*Directions*. What should be copied is the stretch of entries below from the line with "Image resolution: width=1140" up to and including the line with "The height and width of the screenshot is (641, 1366).", exactly and without images.

━━ Working data

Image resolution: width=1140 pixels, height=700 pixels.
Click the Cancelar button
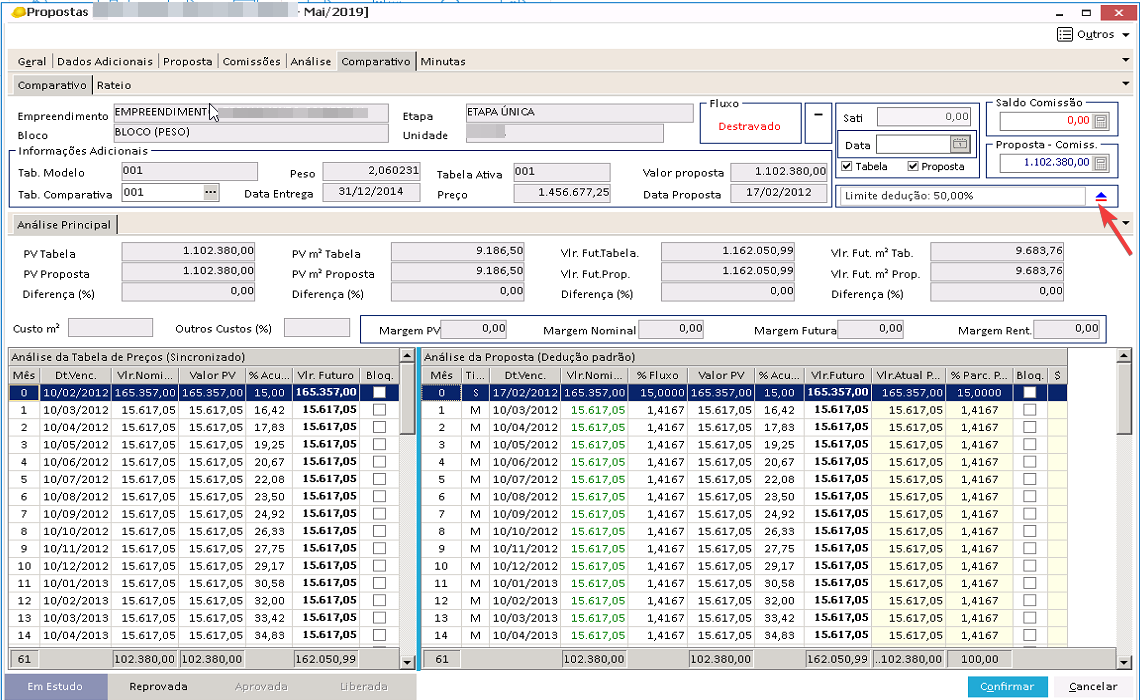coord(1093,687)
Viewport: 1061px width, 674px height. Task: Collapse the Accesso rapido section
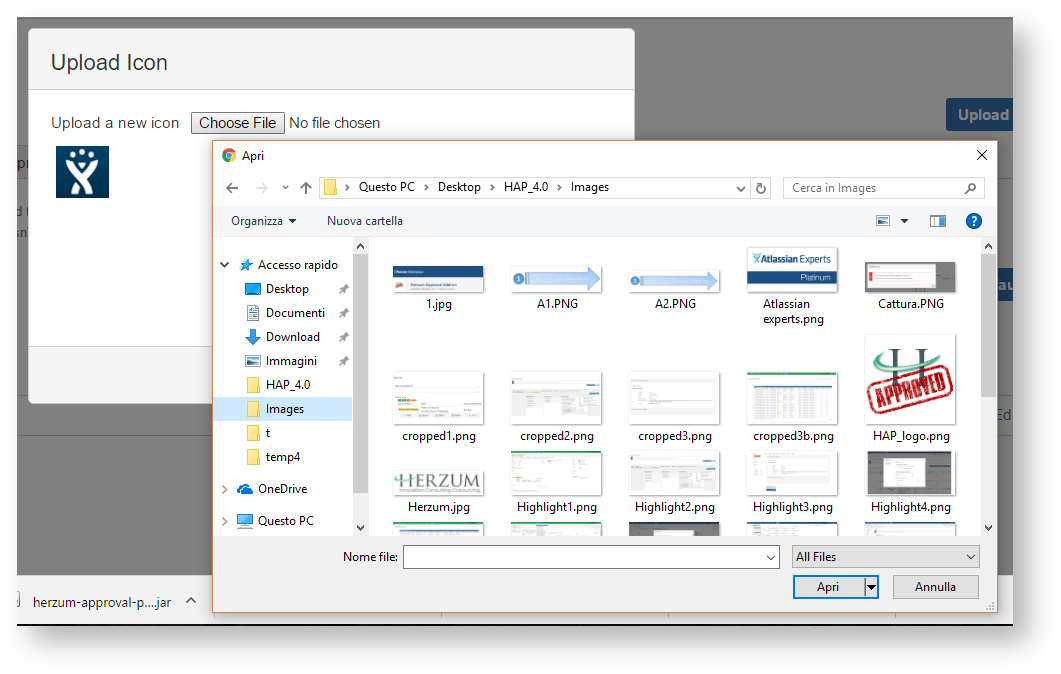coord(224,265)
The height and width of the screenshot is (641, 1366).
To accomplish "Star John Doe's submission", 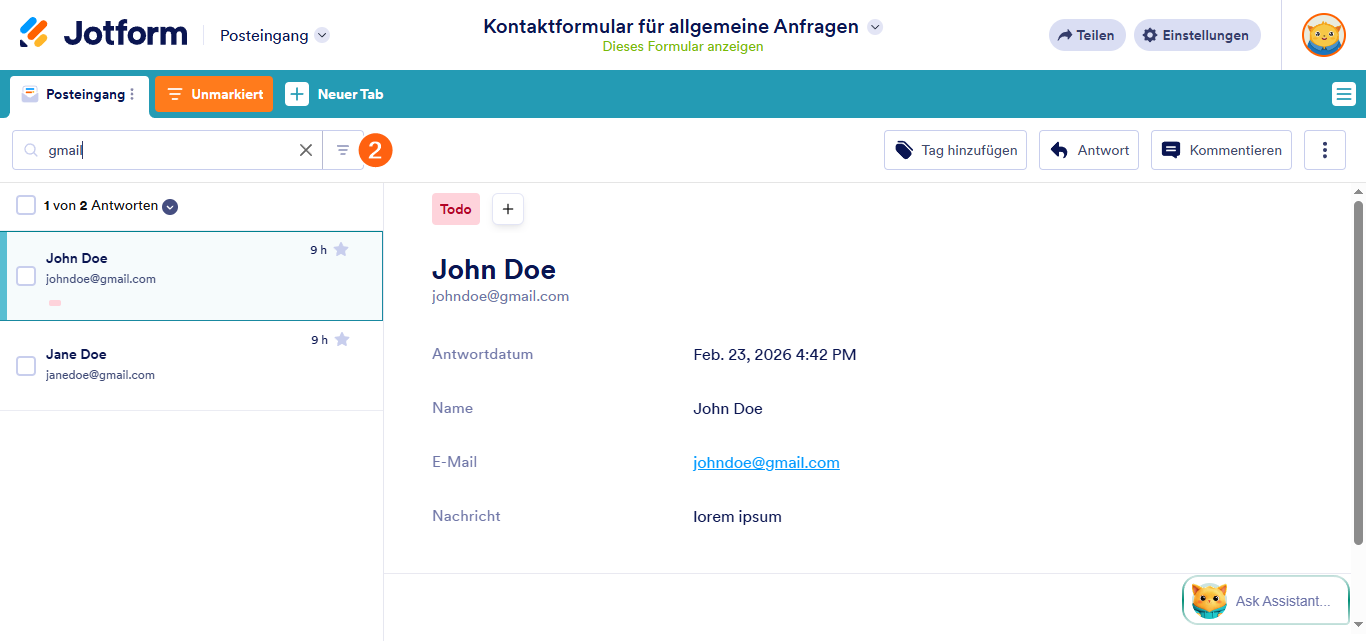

━━━━
━━ Working data

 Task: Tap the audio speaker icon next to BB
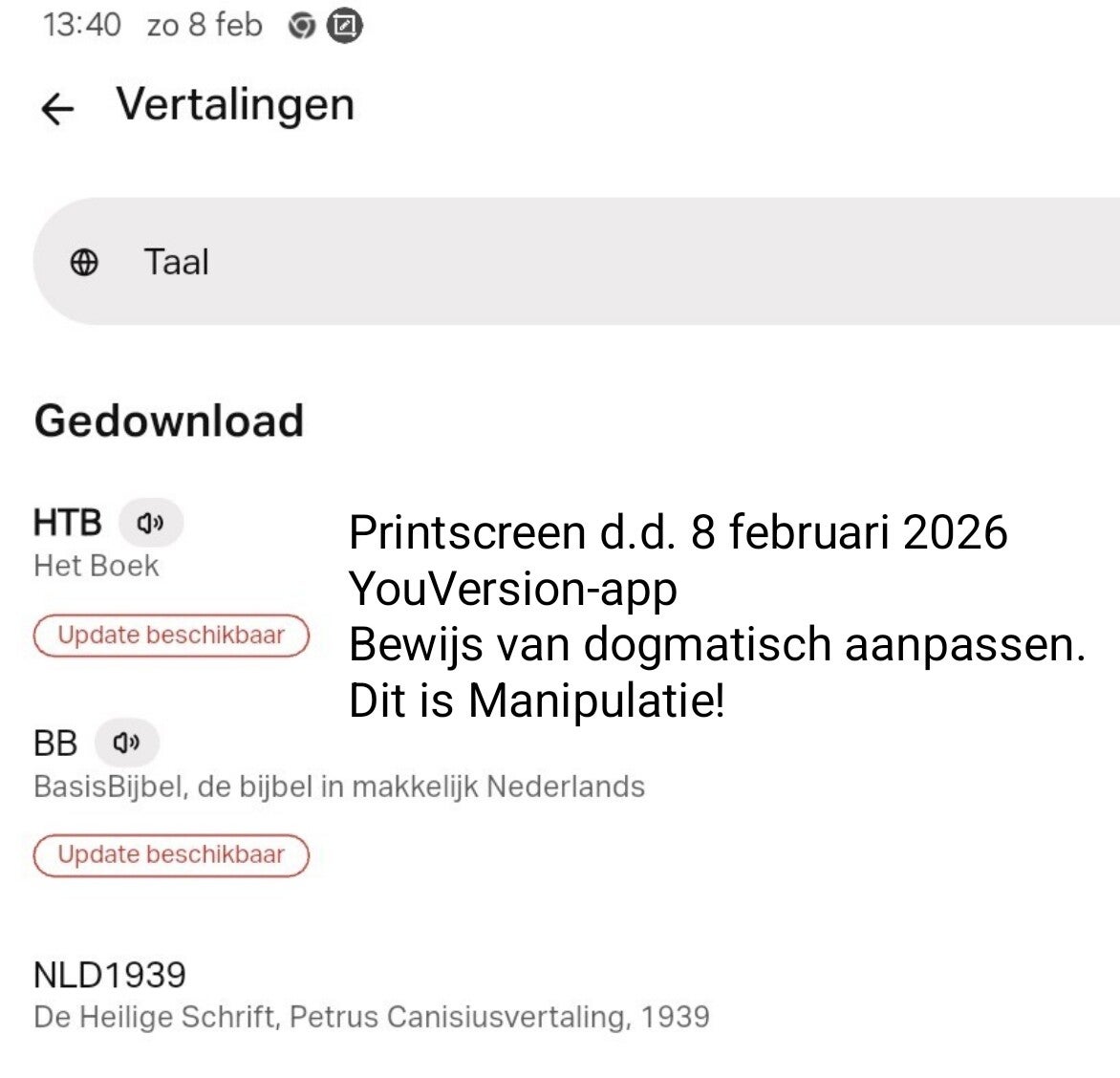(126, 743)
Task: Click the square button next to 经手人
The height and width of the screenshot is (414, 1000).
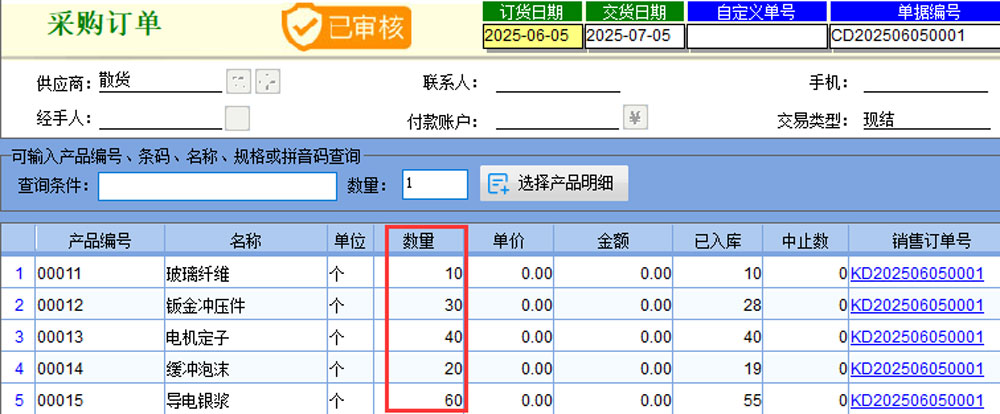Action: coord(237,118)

━━━━

*Response to this task*.
Image resolution: width=1140 pixels, height=700 pixels.
Click the Cancelar button
coord(1093,687)
Viewport: 1061px width, 674px height. Task: Collapse the Accesso rapido section
coord(224,265)
The height and width of the screenshot is (641, 1366).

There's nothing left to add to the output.